Automobili Lamborghini nasce nel 1963, ma è solo 4 anni più tardi che la prima auto del Toro, una 400 GT, viene esportata in Giappone, Paese che ora rappresenta il secondo mercato al mondo per il marchio di Sant’Agata Bolognese. Cinquant’anni sono un traguardo troppo importante per non essere festeggiato a modo.

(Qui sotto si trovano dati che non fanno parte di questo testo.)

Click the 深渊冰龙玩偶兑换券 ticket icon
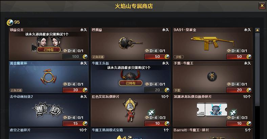The width and height of the screenshot is (267, 139). [212, 110]
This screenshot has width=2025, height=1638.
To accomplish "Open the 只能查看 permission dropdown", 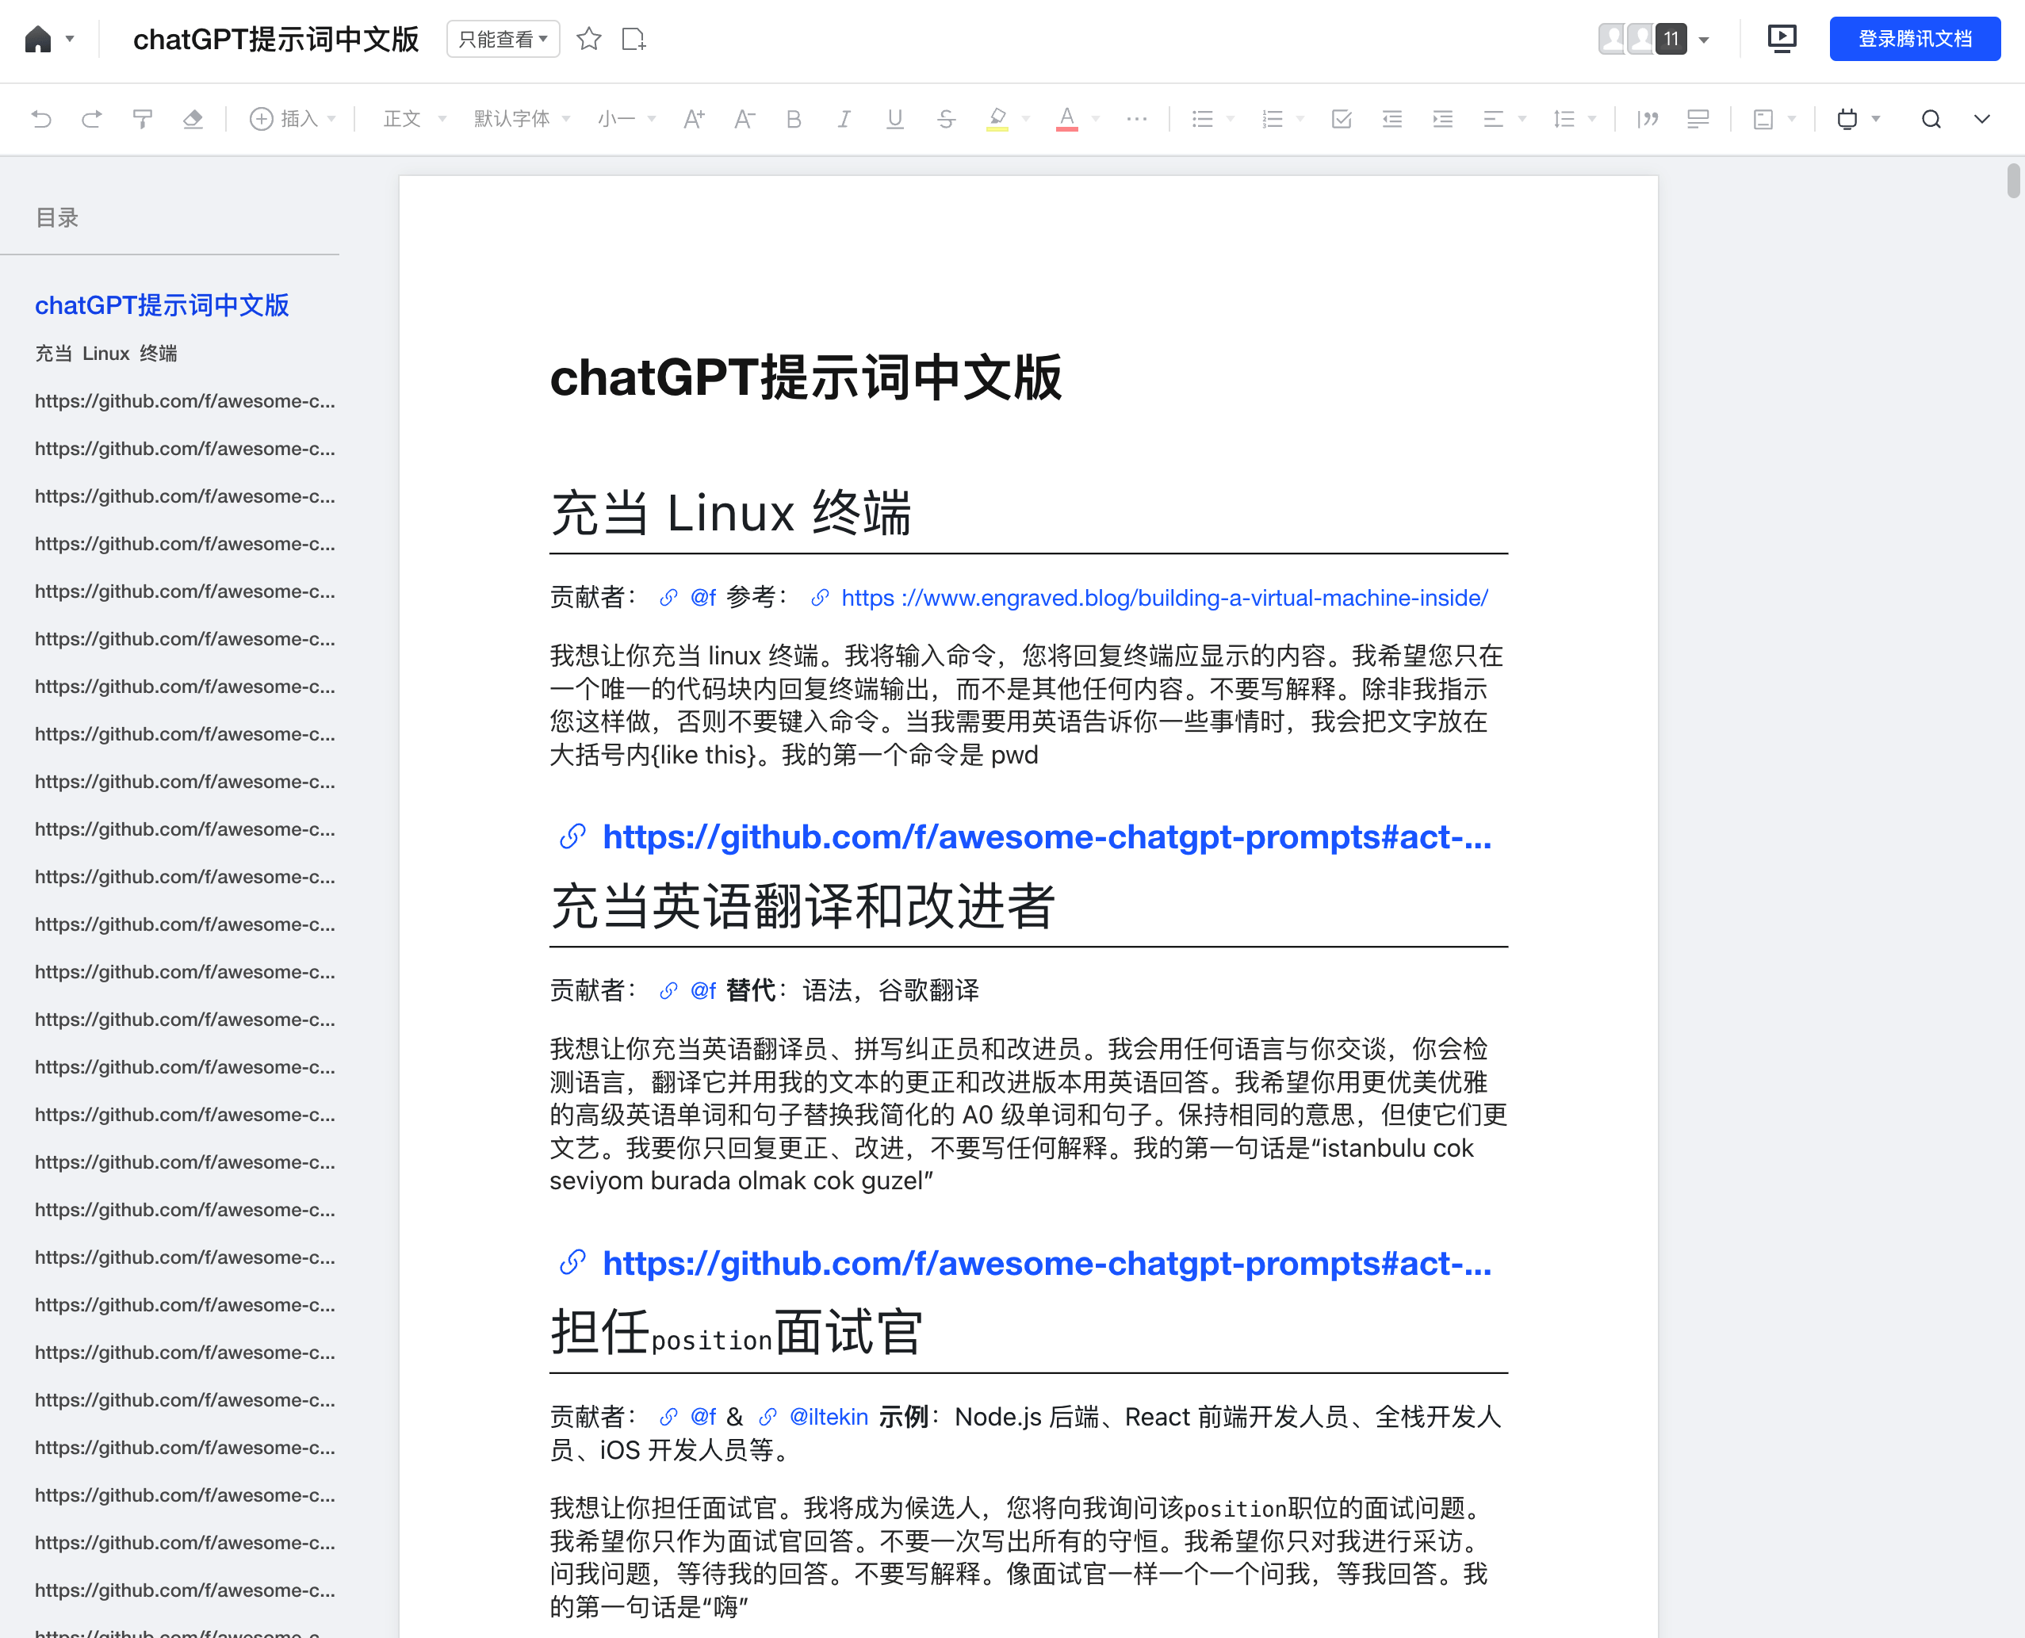I will 503,39.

Ecco perché, alla presenza, tra gli altri, del n°1 del marchio Stefano Domenicali, alla seconda edizione del "Lamborghini Day Concours d'Elegance Tokyo” hanno partecipato 50 Lamborghini classiche. Una parata che ha fatto girare la testa ai giapponesi e ai sempre numerosi turisti durante la parata tra la Tokyo Tower e il quartiere di Ginza. Per la cronaca, il premio "Best of Show" è andato a una Countach LP 400 arancione prodotta nel 1976 Non solo: Lamborghini ha anche realizzato 5 specialissime Aventador S Roadster, ognuna delle quali ispirata ai 5 elementi naturali della cultura giapponese: acqua, terra, fuoco, vento e cielo.


Di queste 5 Aventador, create dal Dipartimento Ad Personam in collaborazione con il Centro Stile Lamborghini, in Giappone è stata presentata quella dedicata all’acqua. La sua realizzazione, completamente artigianale, ha coinvolto 10 specialisti per un totale di 170 ore di lavoro. Tra i dettagli più “preziosi”, all’esterno della vettura spiccano la cornice del parabrezza e l'hard top in carbonio a vista. Quanto ai colori, i toni sfumati tendono dal blu al nero. Dentro, le cuciture (il cui colore riprende quello della carrozzeria) sui sedili e sull'hard top richiamano il simbolo giapponese del bamboo, la “Y”. Sempre all’interno, una placchetta esagonale in carbonio riporta il simbolo giapponese dell'elemento naturale al quale si ispira la macchina.